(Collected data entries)
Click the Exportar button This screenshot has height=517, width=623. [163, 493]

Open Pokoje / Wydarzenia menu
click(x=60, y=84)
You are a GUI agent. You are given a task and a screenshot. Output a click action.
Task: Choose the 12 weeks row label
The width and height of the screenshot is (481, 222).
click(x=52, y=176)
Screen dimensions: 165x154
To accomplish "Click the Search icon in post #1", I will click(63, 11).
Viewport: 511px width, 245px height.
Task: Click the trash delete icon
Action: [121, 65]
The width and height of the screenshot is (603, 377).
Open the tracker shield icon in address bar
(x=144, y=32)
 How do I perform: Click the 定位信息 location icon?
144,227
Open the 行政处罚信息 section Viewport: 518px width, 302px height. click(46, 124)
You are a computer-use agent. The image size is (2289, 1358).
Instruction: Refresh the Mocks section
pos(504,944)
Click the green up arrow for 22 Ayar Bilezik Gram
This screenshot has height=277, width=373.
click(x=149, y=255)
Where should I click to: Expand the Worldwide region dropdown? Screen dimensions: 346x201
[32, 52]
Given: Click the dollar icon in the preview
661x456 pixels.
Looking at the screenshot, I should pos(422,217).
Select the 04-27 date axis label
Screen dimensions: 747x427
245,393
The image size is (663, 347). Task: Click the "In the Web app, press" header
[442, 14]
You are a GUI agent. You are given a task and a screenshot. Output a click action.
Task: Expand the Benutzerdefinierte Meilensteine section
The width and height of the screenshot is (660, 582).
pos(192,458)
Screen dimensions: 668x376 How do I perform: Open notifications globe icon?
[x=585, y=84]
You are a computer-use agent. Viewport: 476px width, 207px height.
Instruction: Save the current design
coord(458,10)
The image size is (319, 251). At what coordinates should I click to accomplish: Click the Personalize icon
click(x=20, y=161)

▶ ACTION ITEM
Your answer should consist of the lines from the line with "You are a computer-use agent. The" to the line with "Task: Expand the" above, repeated exactly, both ends included.

▶ TASK RESPONSE
You are a computer-use agent. The image size is (2289, 1358).
Instruction: Refresh the Mocks section
pos(504,944)
Click the green up arrow for 22 Ayar Bilezik Gram
This screenshot has height=277, width=373.
click(x=149, y=255)
Where should I click to: Expand the Worldwide region dropdown? Screen dimensions: 346x201
[32, 52]
Given: Click the dollar icon in the preview
661x456 pixels.
Looking at the screenshot, I should pos(422,217).
Select the 04-27 date axis label
Screen dimensions: 747x427
245,393
The image size is (663, 347). Task: Click the "In the Web app, press" header
[442, 14]
You are a GUI agent. You are given a task and a screenshot. Output a click action.
Task: Expand the Benutzerdefinierte Meilensteine section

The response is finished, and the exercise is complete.